Sometimes you just need a good cry especially when the hard truth is in writing and is staring you in the face. It just took me an hour to finish reading Jenelle's Assessment report from the District. While I am used to hearing terms like "Skill Level is at a 0 to 4 month level", it is not easy to read. Physically on the surface, Jenelle does not look mentally retarded. However on paper, she is the exact description of a mentally retarded child. Again, this is no surprise, but never easy to hear. So I had a good cry, and now I can move on. Sometimes I regain my strength from days like this.

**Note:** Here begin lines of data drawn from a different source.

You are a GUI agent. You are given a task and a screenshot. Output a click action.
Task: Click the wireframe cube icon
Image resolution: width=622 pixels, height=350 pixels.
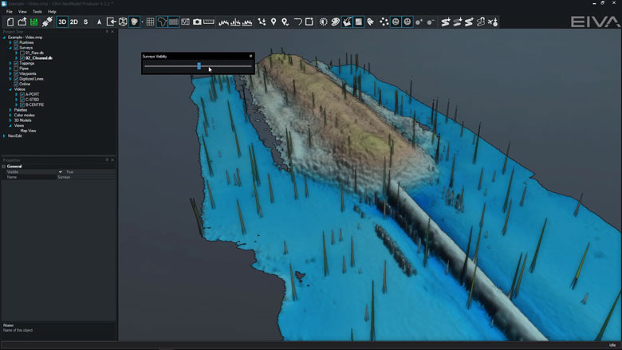click(x=124, y=22)
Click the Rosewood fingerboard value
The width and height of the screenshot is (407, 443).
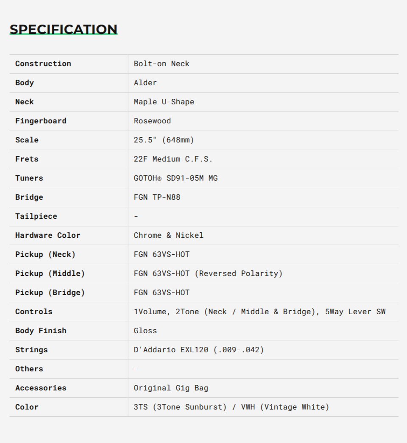pos(152,121)
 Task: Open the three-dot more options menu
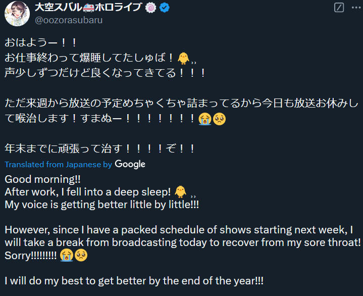pos(356,8)
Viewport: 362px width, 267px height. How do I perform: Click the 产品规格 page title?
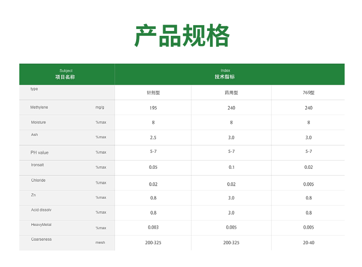click(x=181, y=36)
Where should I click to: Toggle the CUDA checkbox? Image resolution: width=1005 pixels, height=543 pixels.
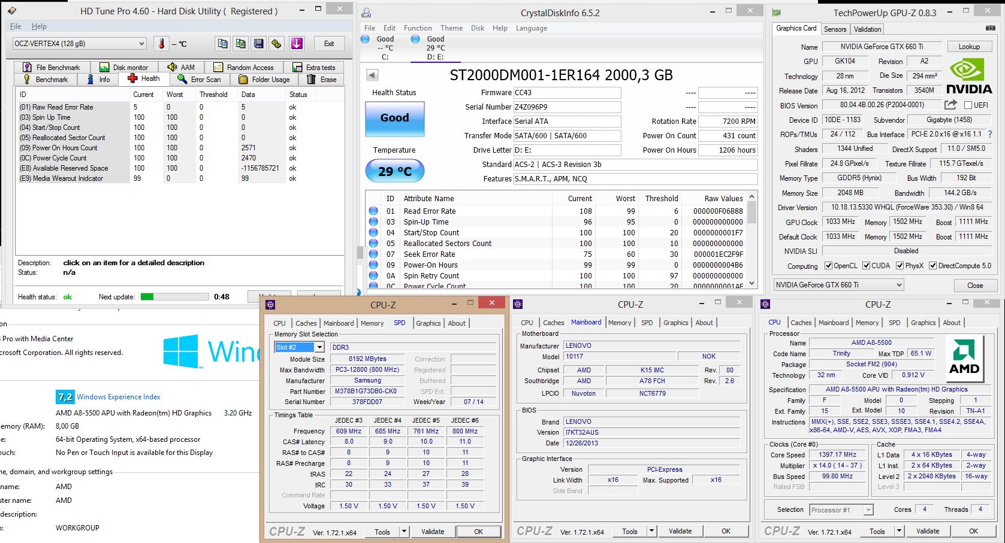point(866,266)
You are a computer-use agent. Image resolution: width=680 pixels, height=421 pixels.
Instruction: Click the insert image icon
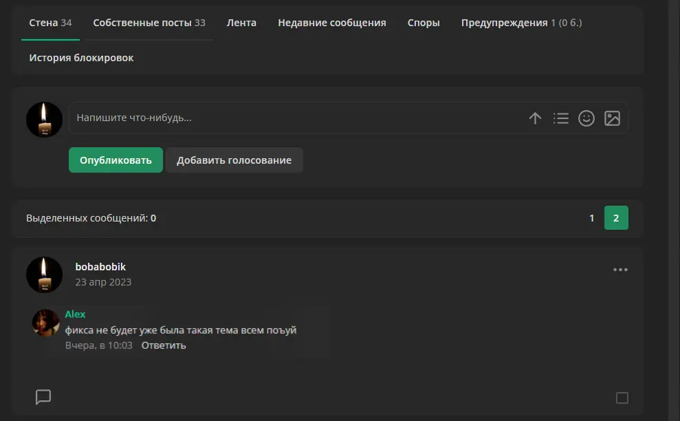pyautogui.click(x=612, y=118)
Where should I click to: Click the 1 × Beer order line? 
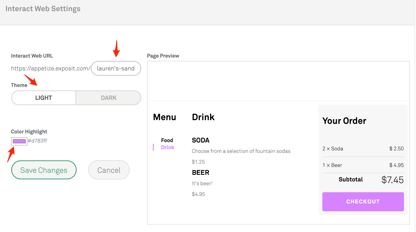pos(332,165)
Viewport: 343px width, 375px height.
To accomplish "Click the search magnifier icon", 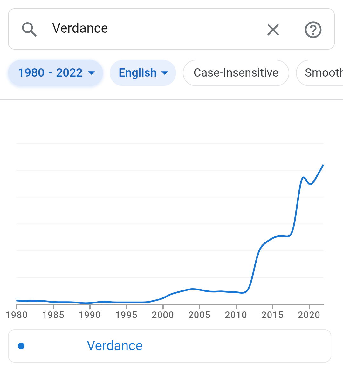I will click(29, 29).
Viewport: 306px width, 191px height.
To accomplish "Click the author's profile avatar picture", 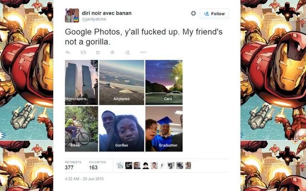I will pyautogui.click(x=72, y=15).
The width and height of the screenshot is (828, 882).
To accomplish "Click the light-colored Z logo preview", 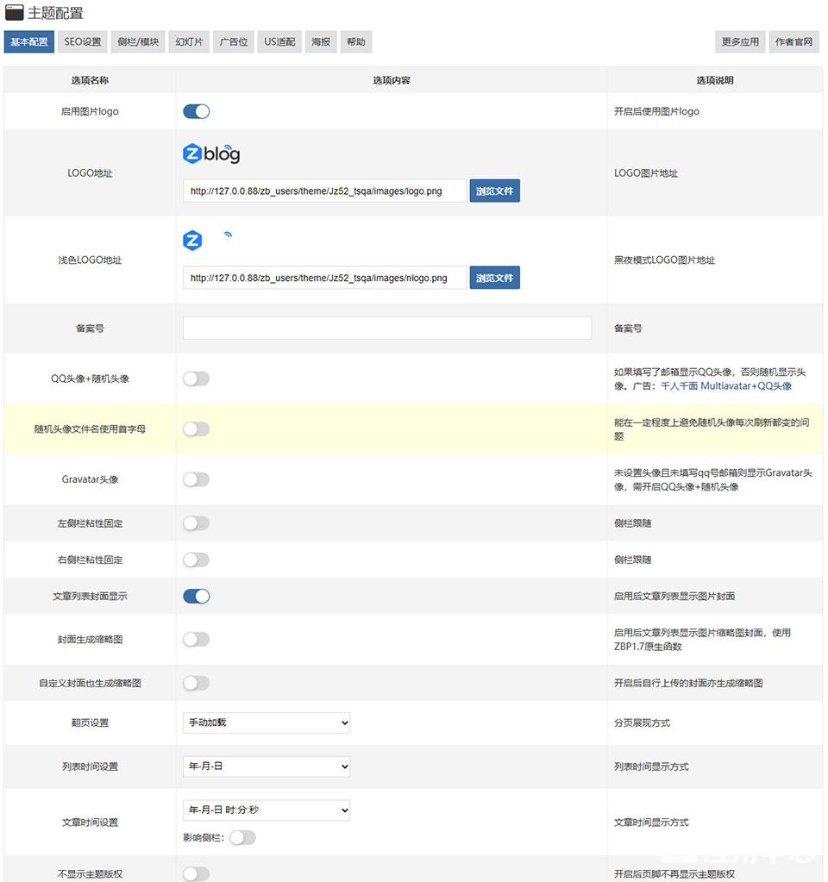I will [x=192, y=241].
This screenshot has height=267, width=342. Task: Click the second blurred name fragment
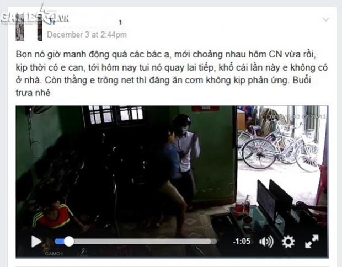(x=120, y=22)
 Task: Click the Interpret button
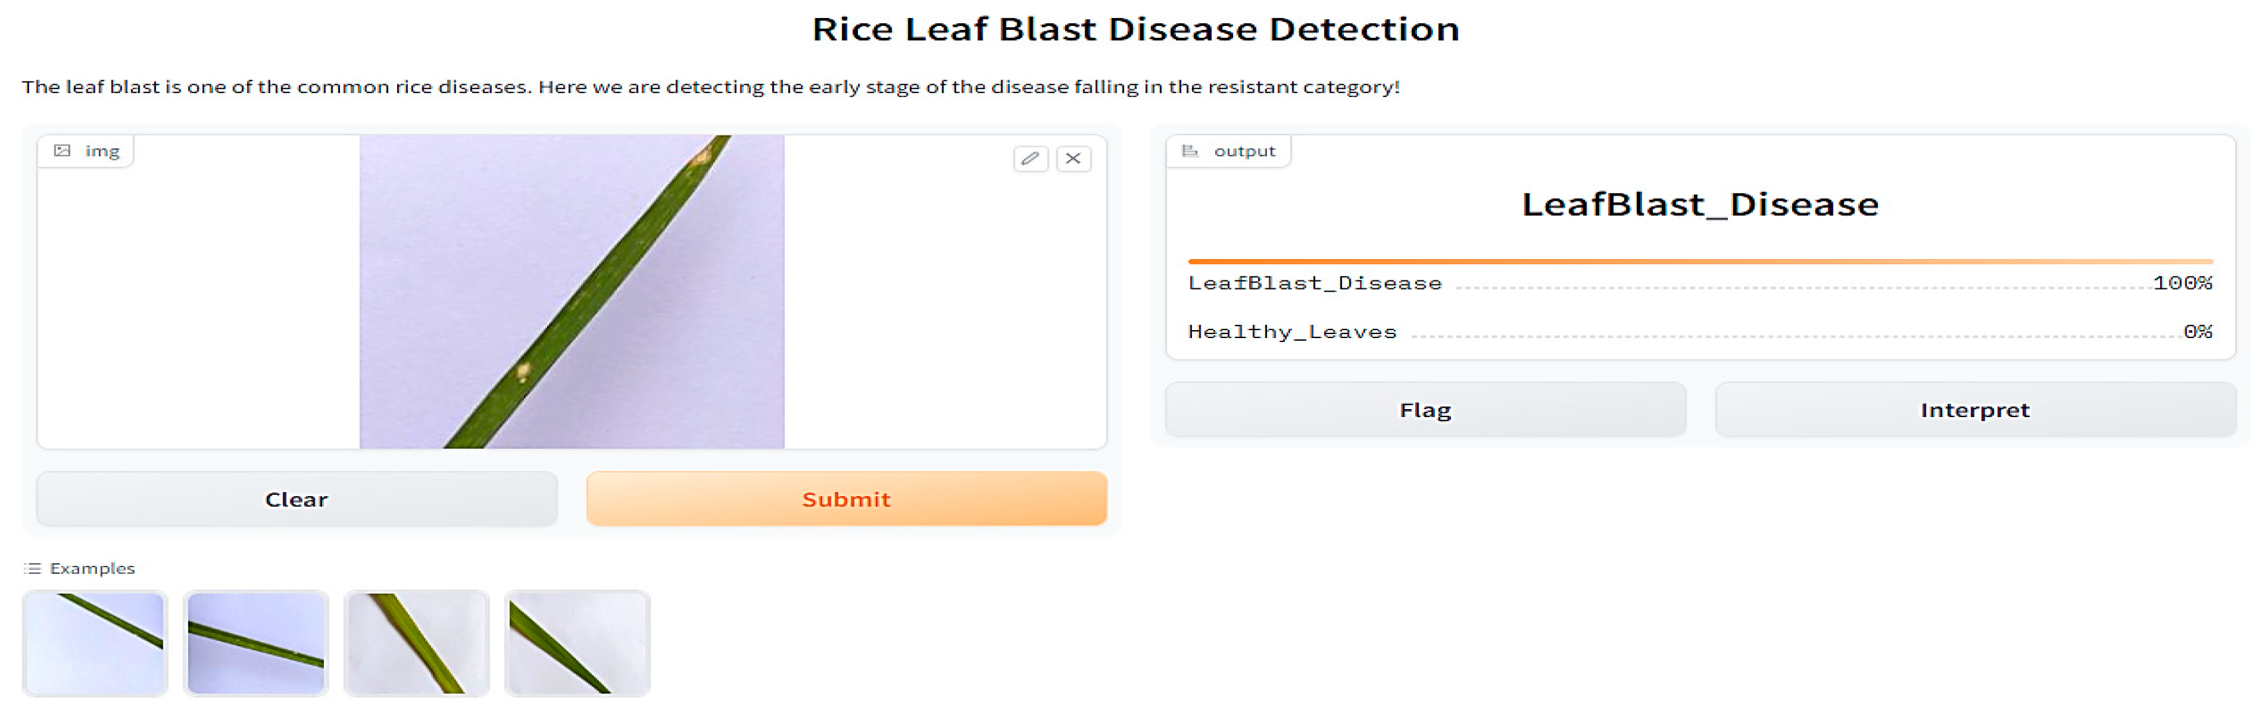pos(1974,410)
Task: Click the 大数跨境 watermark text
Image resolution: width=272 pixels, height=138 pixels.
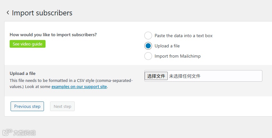Action: [x=24, y=133]
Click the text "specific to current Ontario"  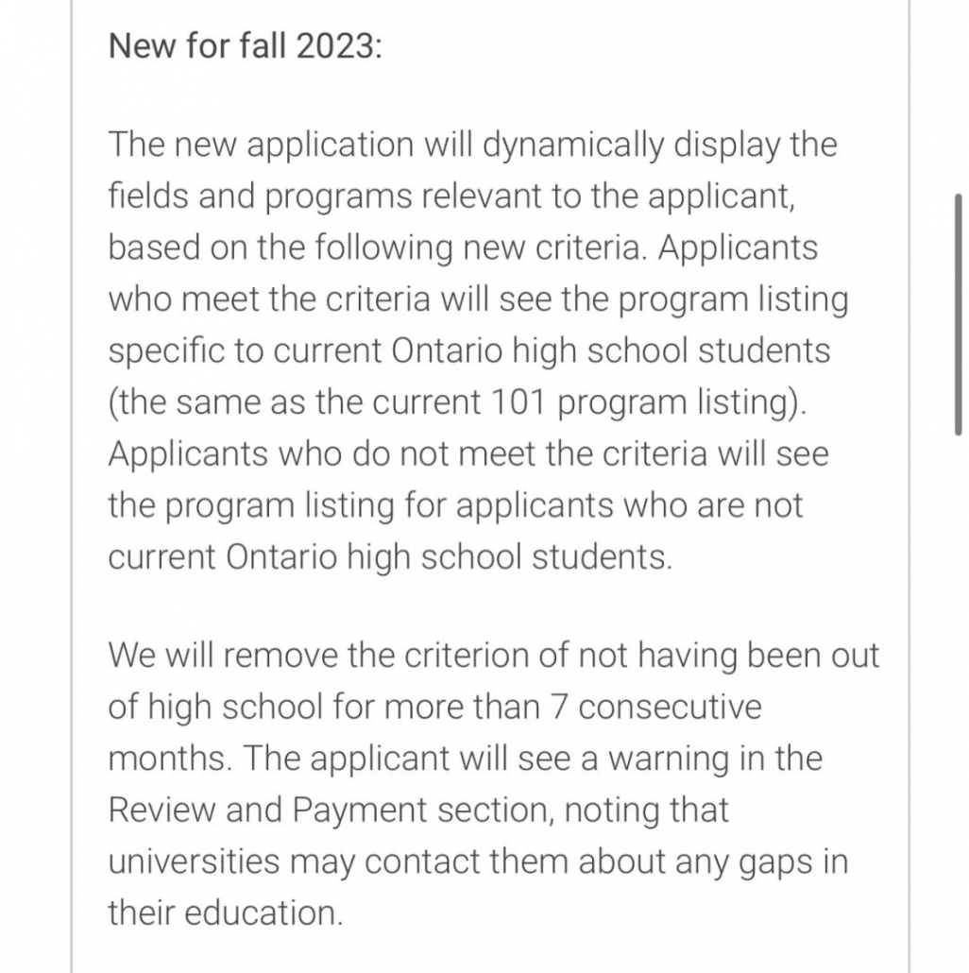[x=305, y=350]
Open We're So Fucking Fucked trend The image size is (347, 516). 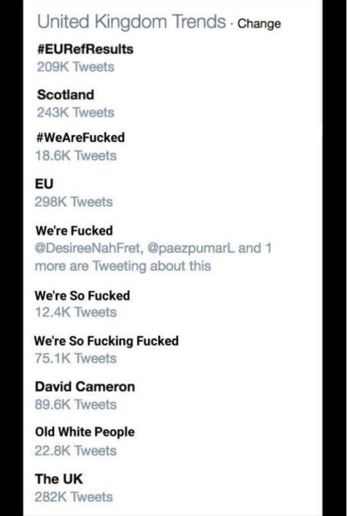click(106, 341)
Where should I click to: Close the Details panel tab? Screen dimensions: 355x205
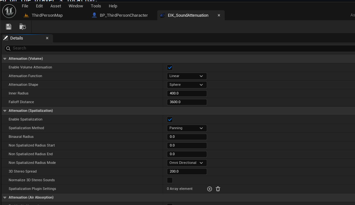(47, 38)
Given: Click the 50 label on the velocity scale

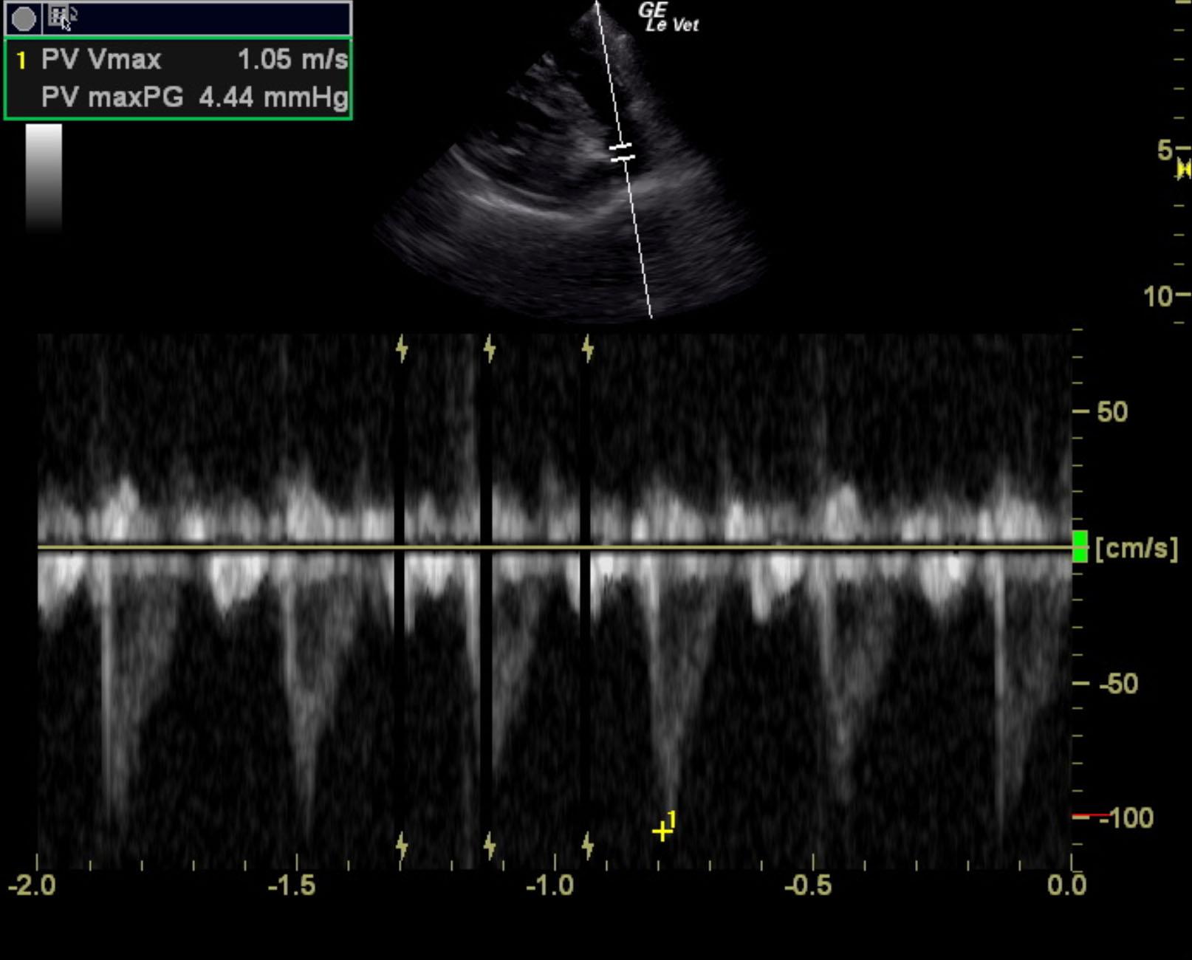Looking at the screenshot, I should pyautogui.click(x=1112, y=411).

I toured a county program this morning, and the one offered by our school district. At the county program, the kids looked like what you would expect; they were in wheel chairs, they wore AFOs, they had G-Tubes and Tracheas and they "looked" mentally retarded. But they were happy, and they were functioning, they were communicating and they were learning. After seeing the County facility, I went to observe the District's special needs pre-school program. While the facility was equally as nice, I actually had to ask which kids were the "special needs" kids because they were walking, talking, playing and actively aware of their learning environment. I did observe one autistic child throw a tantrum, and shamefully told myself to be thankful we did not have similar issues with Jenelle. A horrible thought, I know. But, the choice is crystal clear, Jenelle is not ready for the district's program, and would get the most benefit out of the county program. She may not look it, but she is mentally retarded for all intensive purposes. Sure, it's not easy to accept, but in reality this is the best place for her to go.
Tomorrow is Jenelle's IEP, and I'm told the District is going to recommend she continue all of her therapies (basically everything.) It doesn't look like it will be much of a fight. We can only hope it goes this well. I'll keep you posted.